◆ Document text ◆
For almost 20 years now, Ellis has grown and sold pumpkins for Goshen County and those in surrounding areas. His corn maze started 14 years ago. Every year, Ellis plans out a new design for the corn maze and grows it with the help of The MAiZE, an incorporation based out of Utah that has been creating corn mazes for 25 years. Last year’s maze featured the Charmin bears in honor of the 2020 toilet paper shortage. This year, a “quizzical cow” pokes its head out to say, “Moo.”

The Ellis’ Harvest Home officially opened for the 2021 harvest season on Sept. 25. Families chatted while eating caramel apple cinnamon rolls and kids played in corn boxes. The Ellis family’s dogs roamed around, excited to see so many visitors. Ellis tries to add something new to the activities every year. This year featured farmer basketball.

◆ Dataset rows ◆
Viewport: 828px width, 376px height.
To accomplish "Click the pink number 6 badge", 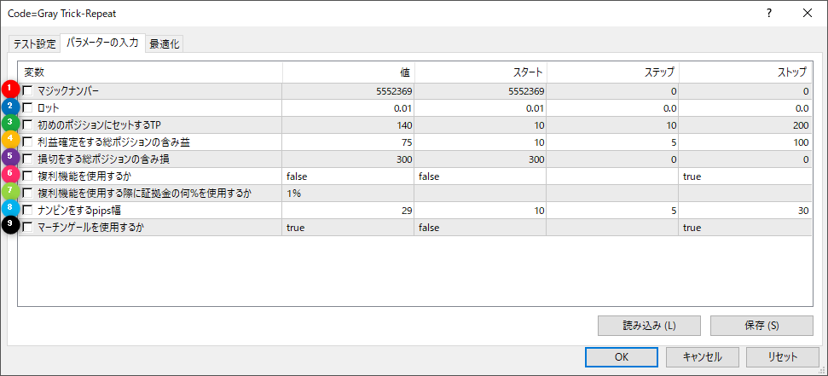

==

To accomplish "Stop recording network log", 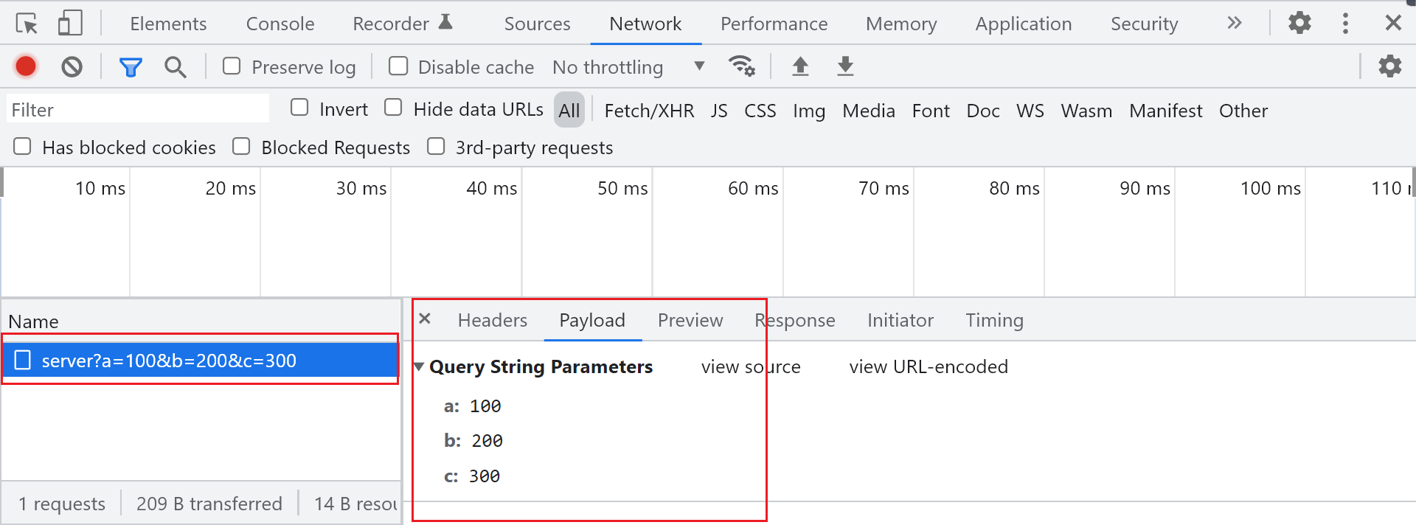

◆ Short task 1 ◆
Translate this sentence from the passage about the Ellis corn maze into Spanish: "Families chatted while eating caramel apple cinnamon rolls and kids played in corn boxes."
◆ Short task 2 ◆
According to the passage about the Ellis corn maze, why did last year's maze feature the Charmin bears? Answer in one to three sentences.
◆ Short task 3 ◆
Carry on the passage about the Ellis corn maze from the point where it stops.
None of the lines are needed for this work.

◆ Task result 1 ◆
Las familias charlaban mientras comían rollos de canela con manzana y caramelo, y los niños jugaban en cajas de maíz.

◆ Task result 2 ◆
Last year's maze showed the Charmin bears in honor of the 2020 toilet paper shortage.

◆ Task result 3 ◆
Ellis always looks most forward to the people that come. He remembers one young couple that first came when they were engaged. The next year, they were married. The year after that, they had a small baby. Now, they have three young children and continue to visit Ellis’ Harvest Home every year.

“It’s fun to watch the families grow as we’ve done this,” Ellis said. “We’re part of their fall tradition, and we appreciate that.”

Ellis tries to keep the maze and other activities as family-friendly as possible. There aren’t any skeletons or ghouls that sit around the maze or pumpkin patch. Kids are free to roam the petting zoo and other activities without fear of coming across the boogeyman.

“We try to keep it all family, and where else can you go out for a whole day?...Fall is always what you look forward to when you’re a farmer because that’s where you collect the reward for what you’ve been doing all year,” Ellis said.

As far as where the quizzical cow for the corn maze comes from, Ellis isn’t really sure.

“One evening, we were talking about what to do for the designers. I said, ‘How about a cow?’  I had the picture in my head already. It was turning its head and going ‘moo.’ My wife and son both went to work. The design is pretty simple, but the maze itself is pretty difficult this year,” Ellis said.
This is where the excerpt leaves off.